Background: Bug reports are essential to the software development life cycle. They help developers track and resolve issues, but are often difficult to process due to their complexity, which can delay resolution and affect software quality. Aims: This study investigates whether large language models (LLMs) can assist developers in automatically decomposing complex bug reports into smaller, self-contained units, making them easier to understand and address. Method: We conducted an empirical study on 127 resolved privacy-related bug reports collected from Apache Jira. We evaluated ChatGPT and DeepSeek using different prompting strategies. We first tested both LLMs with zero-shot prompts, then applied improved prompts with demonstrations (using few-shot prompting) to measure their abilities in bug decomposition.

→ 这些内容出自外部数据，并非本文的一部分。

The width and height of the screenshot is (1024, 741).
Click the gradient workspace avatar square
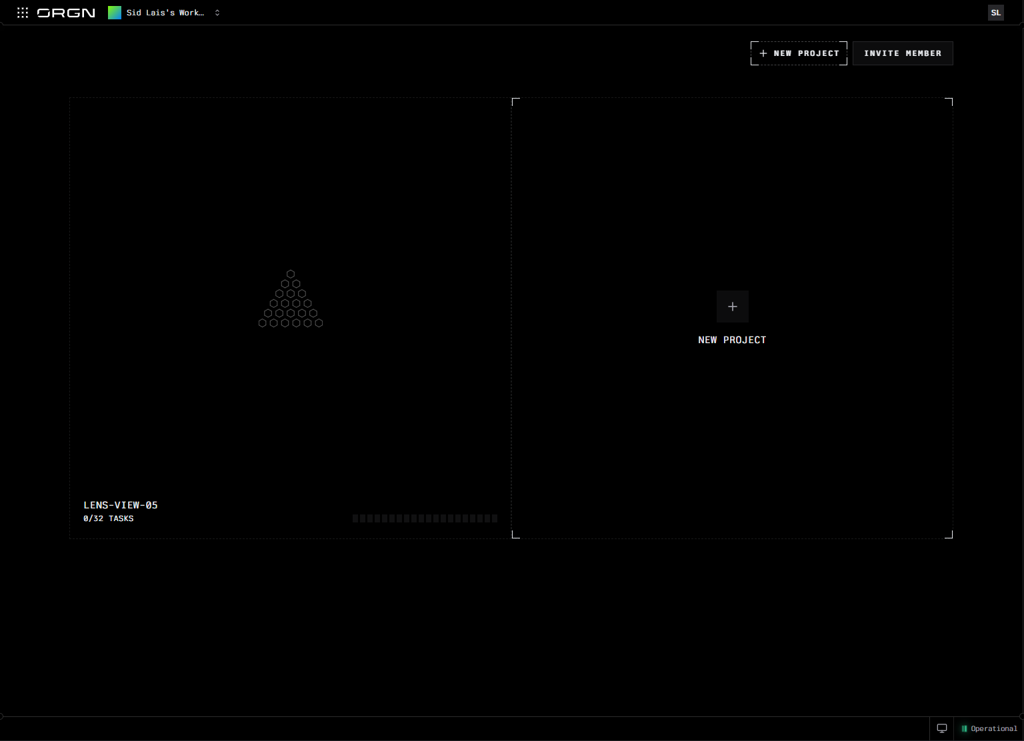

Results: Our findings show that LLMs are capable of decomposing bug reports, but their overall performance still requires further improvement and strongly depends on the quality of the prompts. With zero-shot prompts, both studied LLMs (ChatGPT and DeepSeek) performed poorly. After prompt tuning, ChatGPT's true decomposition rate increased by 140\% and DeepSeek's by 163.64\%. Conclusions: LLMs show potential in helping developers analyze and decompose complex bug reports, but they still need improvement in terms of accuracy and bug understanding.

翻译：背景：缺陷报告在软件开发生命周期中至关重要。它们帮助开发者追踪和解决问题，但由于其复杂性往往难以处理，这可能导致解决延迟并影响软件质量。目的：本研究旨在探究大型语言模型（LLMs）能否协助开发者自动将复杂缺陷报告分解为更小、自包含的单元，从而使其更易于理解和处理。方法：我们对从Apache Jira收集的127个已解决的隐私相关缺陷报告进行了实证研究。通过不同提示策略评估了ChatGPT和DeepSeek。首先使用零样本提示测试两种LLM，随后应用带有示例的改进提示（采用少样本提示）以衡量它们在缺陷分解中的能力。结果：研究发现LLMs能够分解缺陷报告，但其整体性能仍需进一步提升，且强烈依赖于提示质量。在零样本提示下，两种被研究的LLM（ChatGPT和DeepSeek）表现均不佳。经过提示调优后，ChatGPT的真实分解率提升了140%，DeepSeek提升了163.64%。结论：LLMs在协助开发者分析和分解复杂缺陷报告方面展现出潜力，但在准确性和缺陷理解方面仍需改进。